Bailey believes that this was race related, and that if a white adult were traveling with a Black child, things would have been different. She’s now considering suing Frontier Airlines.
What Frontier Airlines has to say
Frontier Airlines has provided the following statement regarding the incident:
A concern was raised during the flight by another passenger who was sitting near the woman and child and suspected human trafficking. That passenger approached the flight crew with those concerns and subsequently completed a written report during the flight to document her observations. The captain was notified and felt an obligation to report the matter. Air travel is one of the most common means for human trafficking. Race played no part in the actions of the flight crew who were following established protocols
My take on this incident
This really sucks. I think it’s extremely obvious that race was the reason that this incident occurred — if a white 21-year-old were traveling with a young white child, no one would bat an eyelid.
What makes this incident slightly different than the Delta incident with a father and daughter is that in this case it wasn’t the crew that initially raised trafficking concerns, but rather another passenger. Airline crews are in theory trained to spot signs of human trafficking, though not well — in reality they just take a short course on it, at best.
Should the airline be given any more grace if it was another passenger reporting the incident, rather than a crew member? Should the crew have confronted the sisters and talked to them, rather than just calling the police? If the crew dismissed the incident and didn’t report, and it turned out that there was child trafficking going on, would the carrier then have some liability?

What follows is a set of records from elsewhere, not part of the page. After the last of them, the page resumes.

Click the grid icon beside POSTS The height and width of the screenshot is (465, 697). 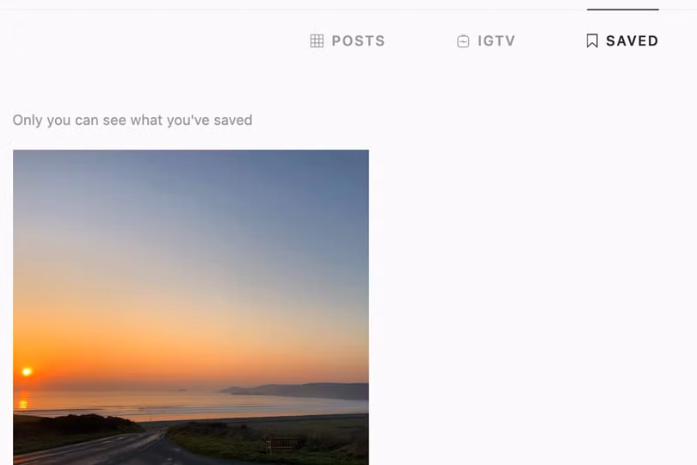pos(317,41)
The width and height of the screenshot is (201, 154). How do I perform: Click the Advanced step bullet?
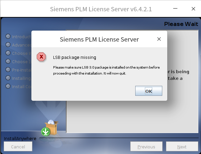[8, 45]
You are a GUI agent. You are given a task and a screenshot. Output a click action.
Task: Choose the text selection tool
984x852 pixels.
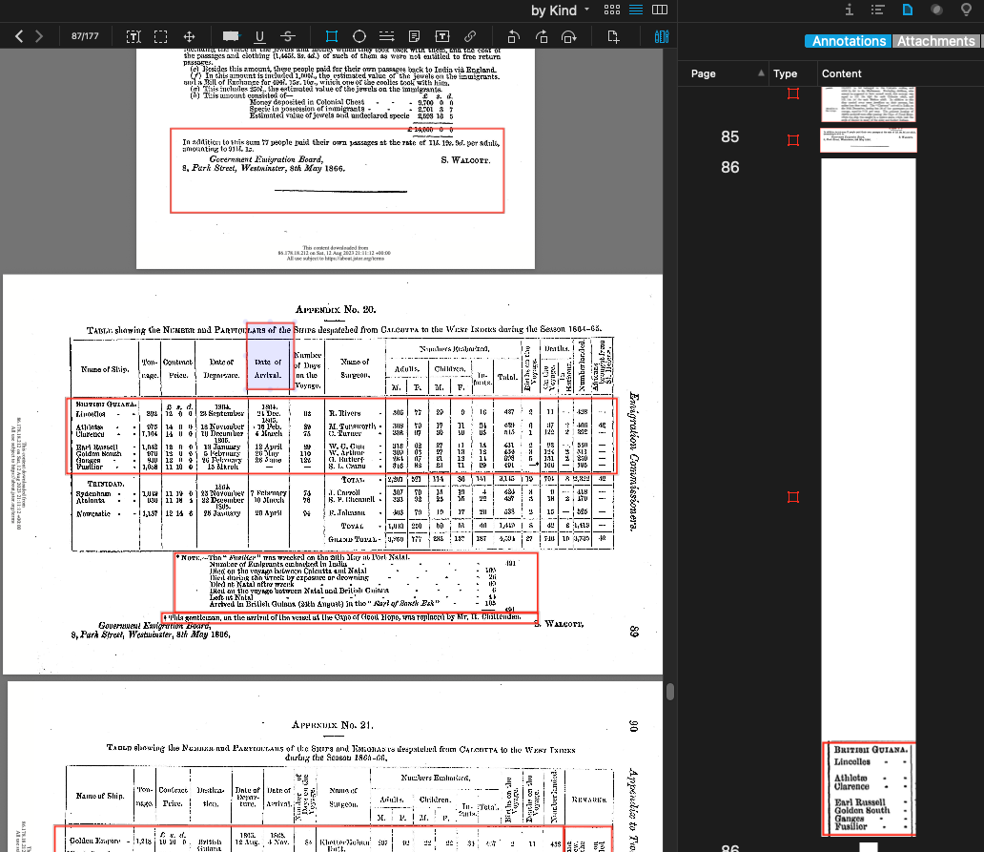133,37
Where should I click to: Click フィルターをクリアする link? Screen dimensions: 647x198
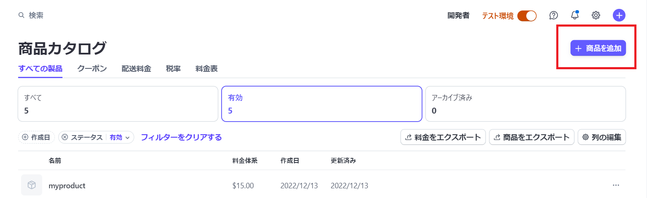tap(181, 137)
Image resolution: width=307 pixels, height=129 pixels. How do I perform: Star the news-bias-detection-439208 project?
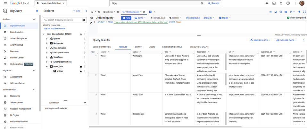point(81,34)
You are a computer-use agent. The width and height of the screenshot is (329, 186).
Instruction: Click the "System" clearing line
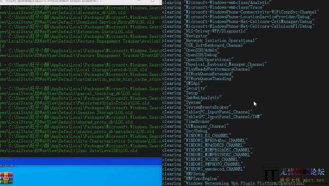pos(193,102)
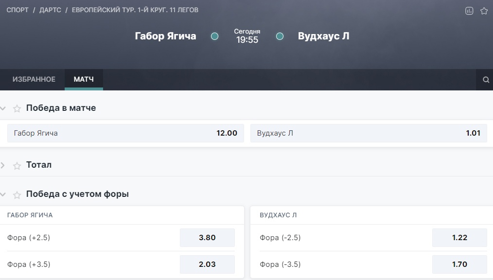Collapse the Победа с учетом форы section
This screenshot has width=493, height=280.
(3, 194)
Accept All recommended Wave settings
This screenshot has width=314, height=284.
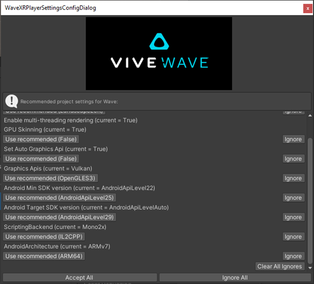(x=79, y=277)
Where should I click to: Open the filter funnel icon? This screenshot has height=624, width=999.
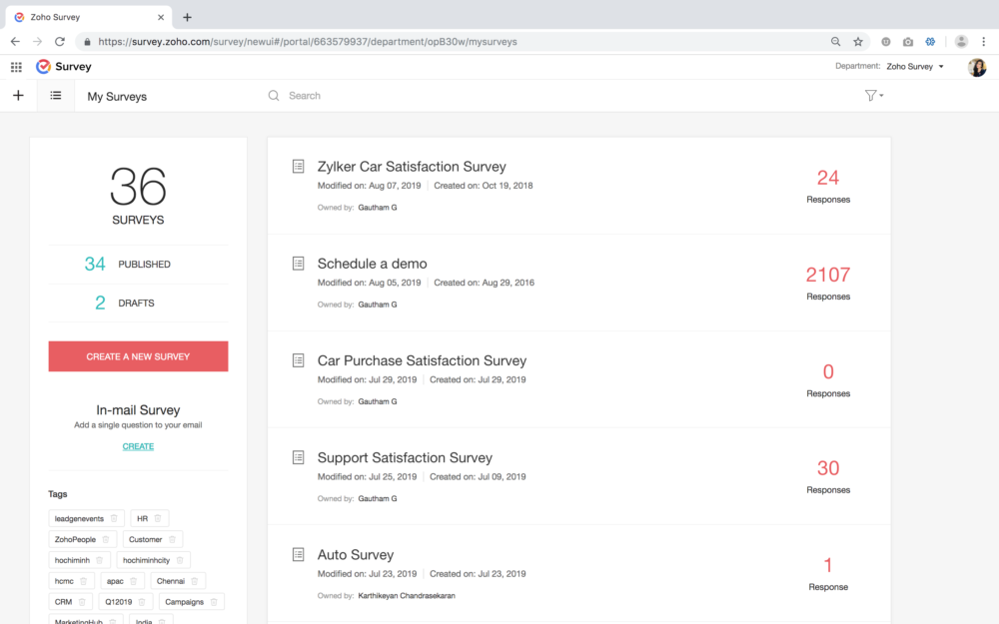click(x=870, y=95)
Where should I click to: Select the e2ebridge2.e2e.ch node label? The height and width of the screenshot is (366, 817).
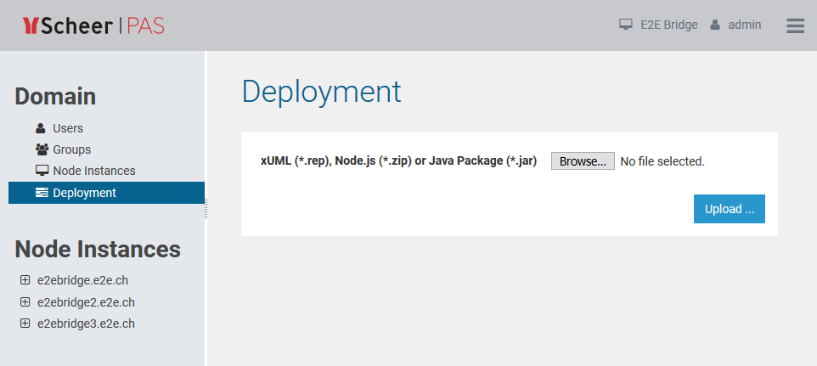(86, 301)
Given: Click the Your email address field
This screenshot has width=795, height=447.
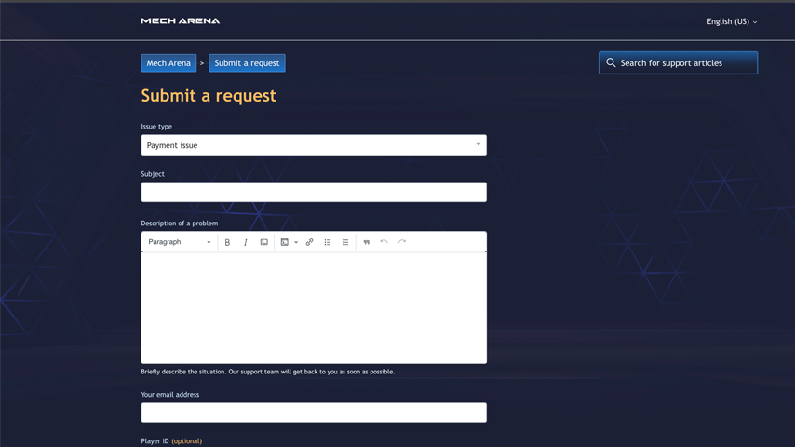Looking at the screenshot, I should coord(313,413).
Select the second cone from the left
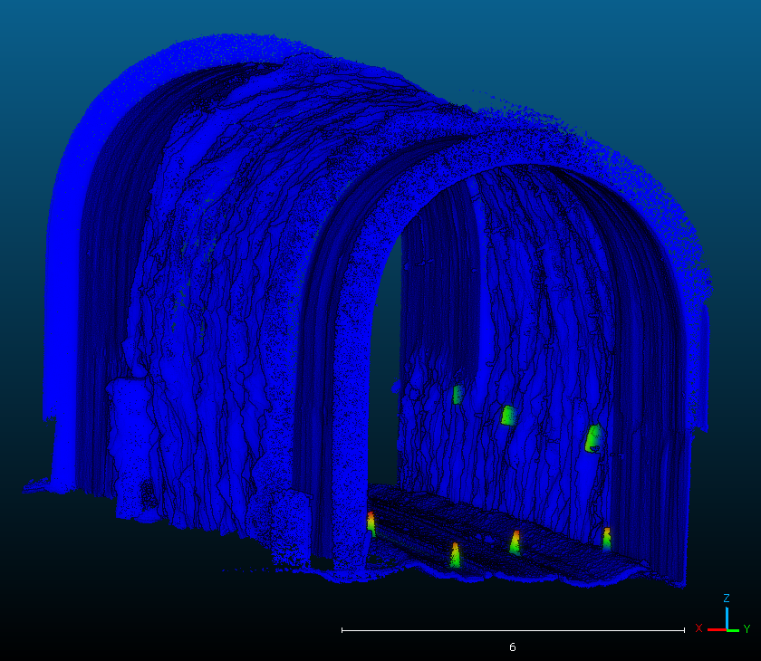Image resolution: width=761 pixels, height=661 pixels. click(455, 555)

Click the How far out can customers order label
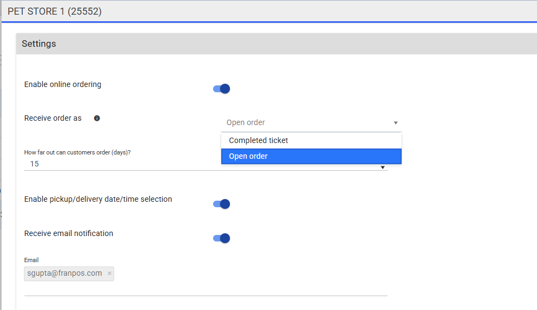(x=77, y=152)
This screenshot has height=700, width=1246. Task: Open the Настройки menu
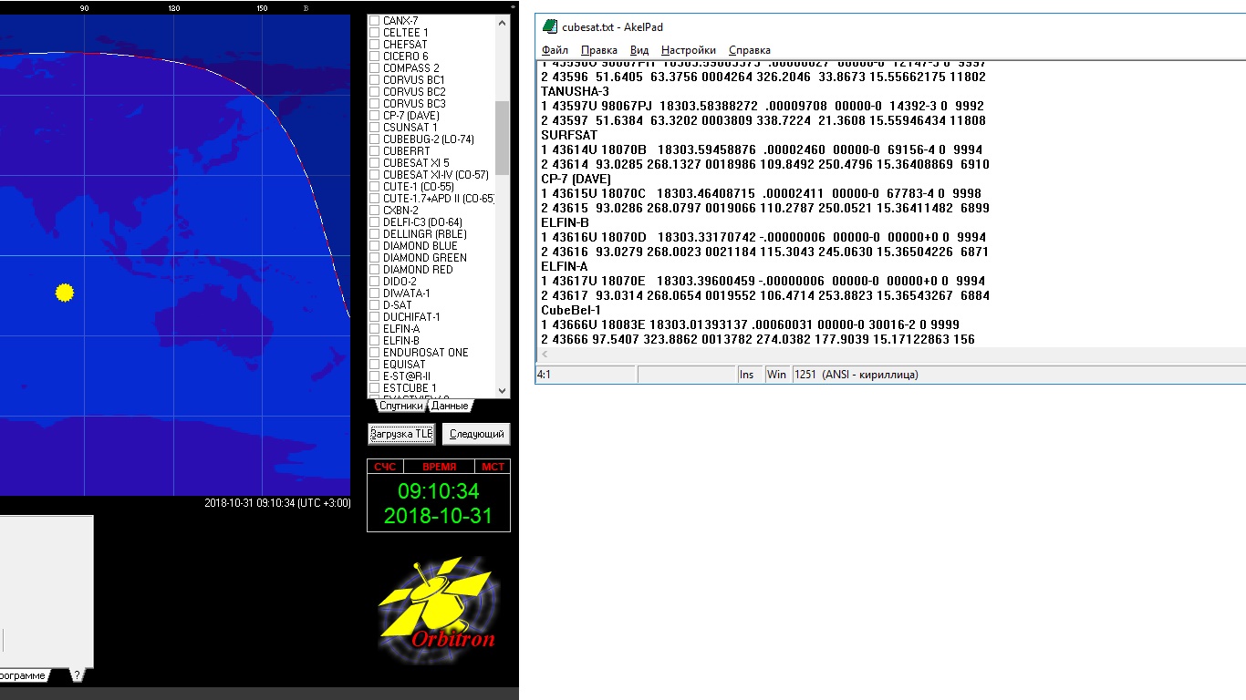click(x=688, y=50)
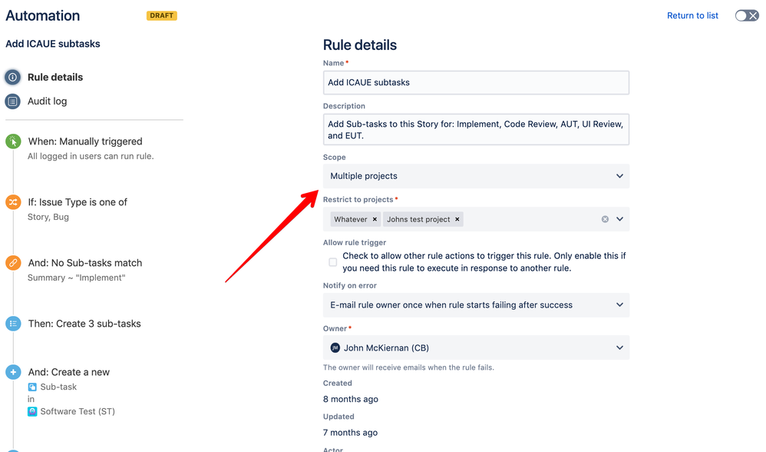This screenshot has height=452, width=766.
Task: Open the Notify on error dropdown
Action: point(619,305)
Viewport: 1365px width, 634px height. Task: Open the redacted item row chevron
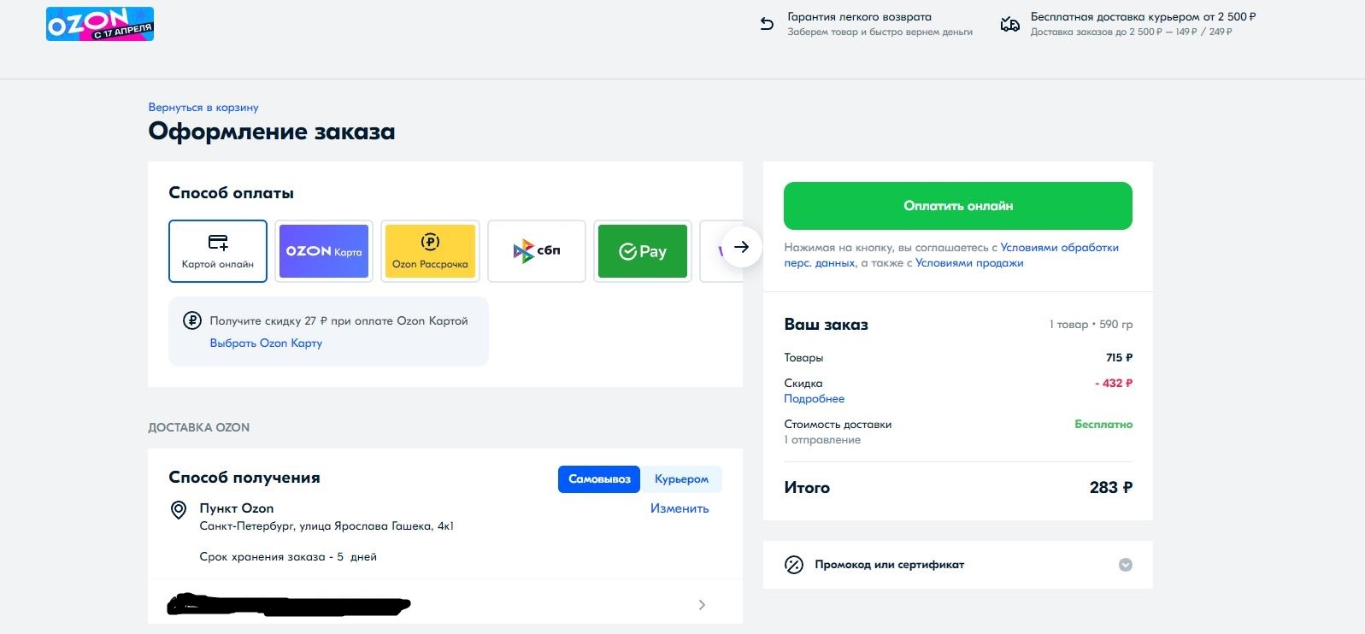click(702, 605)
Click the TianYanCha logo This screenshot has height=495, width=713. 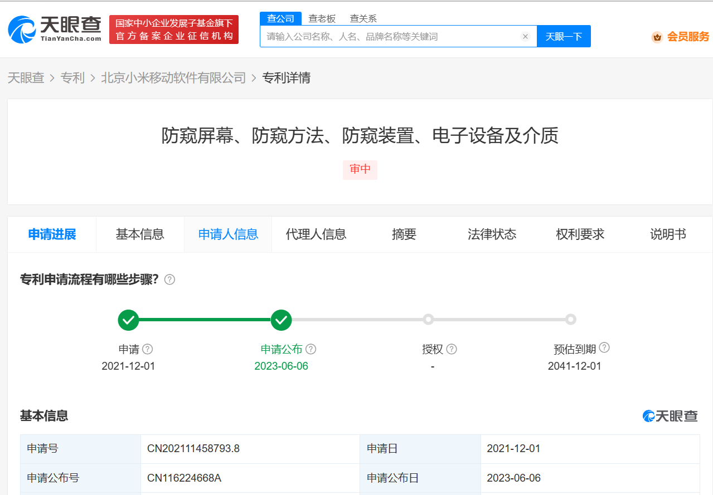[55, 29]
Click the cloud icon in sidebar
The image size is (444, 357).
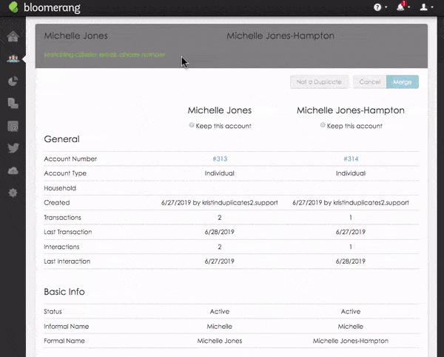[12, 170]
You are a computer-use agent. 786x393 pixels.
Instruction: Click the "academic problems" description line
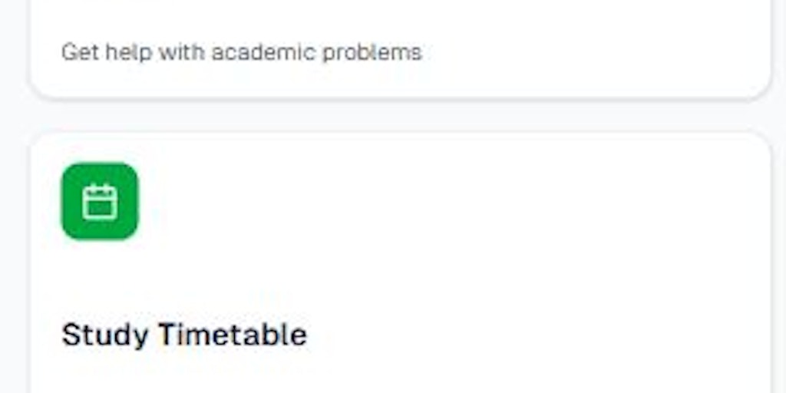click(x=241, y=52)
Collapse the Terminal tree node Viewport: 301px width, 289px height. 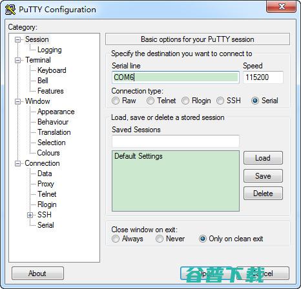click(x=17, y=60)
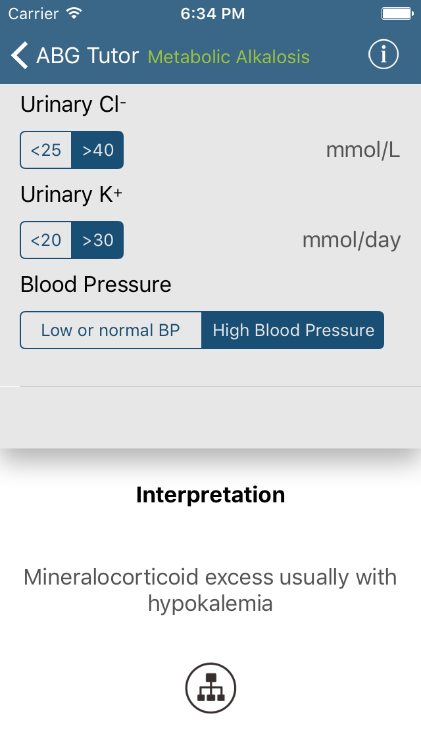Viewport: 421px width, 747px height.
Task: Tap the Urinary K label
Action: 72,195
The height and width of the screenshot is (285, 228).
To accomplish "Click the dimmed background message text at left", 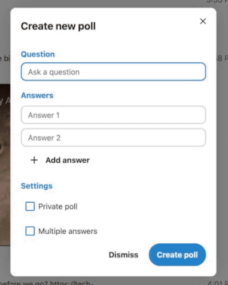I will 5,58.
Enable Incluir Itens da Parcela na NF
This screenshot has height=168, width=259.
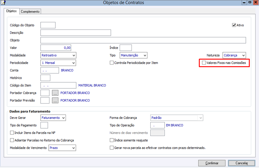click(x=12, y=133)
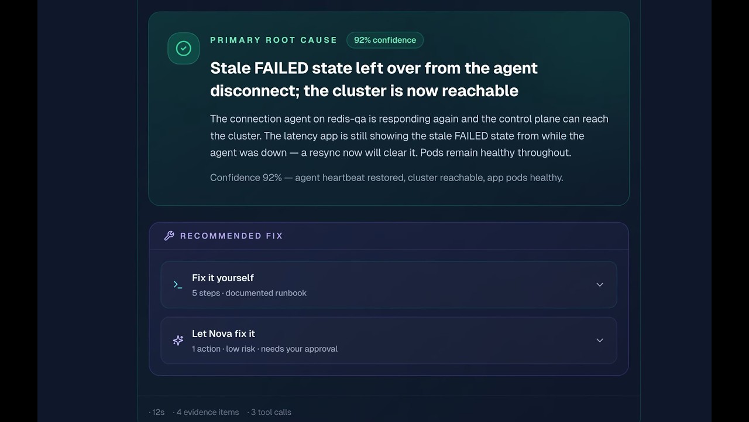Click the sparkle icon for Let Nova fix it
This screenshot has height=422, width=749.
(178, 341)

Look, I get the issue — human trafficking is a problem. However, the problem is that people often accuse others of this based on them appearing “different.” Rarely are white families where no one has special needs accused of trafficking. Rather more diverse families usually get accused of this. Some people don’t seem to realize that “different” isn’t the same thing as “suspicious.”
There will no doubt be those who say “well, better safe than sorry.” I think that’s really easy for us white people to say, who aren’t naturally viewed as being “suspicious.” For example, when a dark-skinned person gets removed from a plane for being “suspicious” due to speaking Arabic, does that also fall under the category of “better safe than sorry?” I’d say no…
A 21-year-old Black woman was traveling with her adoptive four-year-old sister on Frontier Airlines, and was accused of trafficking. Apparently a passenger brought this to the attention of the crew, and then the crew decided to have police meet the flight.
What a humiliating experience for both siblings. Sadly it’s not the first such story either…
What do you make of this incident?
(Tip of the hat to Your Mileage May Vary)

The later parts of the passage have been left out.